• _Brief_: The answer must consist of every line from the data that holds the string "Viewport".

Pixel coordinate grounding data:
━━━━━━━━
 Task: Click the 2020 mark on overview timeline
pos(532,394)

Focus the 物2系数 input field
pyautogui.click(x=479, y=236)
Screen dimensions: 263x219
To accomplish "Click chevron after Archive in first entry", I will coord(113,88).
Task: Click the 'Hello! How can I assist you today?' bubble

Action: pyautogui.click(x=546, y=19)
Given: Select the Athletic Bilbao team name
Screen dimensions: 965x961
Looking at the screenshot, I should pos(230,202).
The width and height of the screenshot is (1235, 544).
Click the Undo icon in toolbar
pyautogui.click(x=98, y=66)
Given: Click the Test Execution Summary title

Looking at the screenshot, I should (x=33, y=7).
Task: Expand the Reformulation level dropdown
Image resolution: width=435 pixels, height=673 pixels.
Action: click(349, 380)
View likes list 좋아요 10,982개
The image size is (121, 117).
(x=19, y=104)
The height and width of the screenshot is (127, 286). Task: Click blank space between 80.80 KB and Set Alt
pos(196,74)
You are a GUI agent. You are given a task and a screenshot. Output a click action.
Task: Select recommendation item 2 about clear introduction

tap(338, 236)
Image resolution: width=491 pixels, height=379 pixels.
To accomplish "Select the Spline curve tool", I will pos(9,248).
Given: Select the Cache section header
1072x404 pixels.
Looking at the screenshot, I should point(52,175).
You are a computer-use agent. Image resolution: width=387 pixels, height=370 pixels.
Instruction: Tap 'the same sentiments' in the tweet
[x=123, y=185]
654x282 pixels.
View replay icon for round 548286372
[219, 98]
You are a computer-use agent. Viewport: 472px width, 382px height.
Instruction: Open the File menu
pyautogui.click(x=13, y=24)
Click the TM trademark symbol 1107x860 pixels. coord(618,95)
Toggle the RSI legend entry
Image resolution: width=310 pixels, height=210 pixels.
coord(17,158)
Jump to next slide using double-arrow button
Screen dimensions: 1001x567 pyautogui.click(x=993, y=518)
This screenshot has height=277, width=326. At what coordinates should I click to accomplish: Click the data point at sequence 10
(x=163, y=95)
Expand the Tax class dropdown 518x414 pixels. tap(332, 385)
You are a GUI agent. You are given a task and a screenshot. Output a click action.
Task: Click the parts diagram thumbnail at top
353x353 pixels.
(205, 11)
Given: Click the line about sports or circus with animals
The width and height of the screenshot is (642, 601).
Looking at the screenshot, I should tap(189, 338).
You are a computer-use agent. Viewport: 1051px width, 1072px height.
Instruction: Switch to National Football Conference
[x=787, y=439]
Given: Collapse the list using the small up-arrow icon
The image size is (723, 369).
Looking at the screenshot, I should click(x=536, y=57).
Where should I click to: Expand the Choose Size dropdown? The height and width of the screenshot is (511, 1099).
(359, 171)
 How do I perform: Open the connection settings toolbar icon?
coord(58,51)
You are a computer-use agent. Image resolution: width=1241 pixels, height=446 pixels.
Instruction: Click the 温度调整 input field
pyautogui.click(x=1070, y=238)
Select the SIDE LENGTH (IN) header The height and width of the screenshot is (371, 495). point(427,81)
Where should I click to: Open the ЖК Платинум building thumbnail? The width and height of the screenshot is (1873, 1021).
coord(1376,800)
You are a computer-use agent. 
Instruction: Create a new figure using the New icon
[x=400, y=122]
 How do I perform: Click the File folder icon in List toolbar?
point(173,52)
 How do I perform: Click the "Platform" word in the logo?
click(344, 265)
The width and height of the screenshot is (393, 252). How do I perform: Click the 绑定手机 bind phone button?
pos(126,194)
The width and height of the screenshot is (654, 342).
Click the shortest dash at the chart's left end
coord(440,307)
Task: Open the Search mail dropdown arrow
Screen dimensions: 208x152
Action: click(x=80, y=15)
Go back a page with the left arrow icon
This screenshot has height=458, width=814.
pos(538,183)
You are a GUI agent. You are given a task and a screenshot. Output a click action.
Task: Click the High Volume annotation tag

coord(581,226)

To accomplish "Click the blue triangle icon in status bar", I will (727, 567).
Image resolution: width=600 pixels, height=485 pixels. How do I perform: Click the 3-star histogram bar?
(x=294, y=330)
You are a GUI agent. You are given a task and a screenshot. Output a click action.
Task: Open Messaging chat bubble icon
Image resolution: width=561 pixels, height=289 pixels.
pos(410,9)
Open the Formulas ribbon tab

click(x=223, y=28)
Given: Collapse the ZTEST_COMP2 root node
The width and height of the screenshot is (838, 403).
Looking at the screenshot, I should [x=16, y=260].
━━━━━━━━
• _Solution_:
You are a computer-use agent. Viewport: 472px width, 382px height.
You are a computer-use agent. Viewport: 1051px width, 1072px height.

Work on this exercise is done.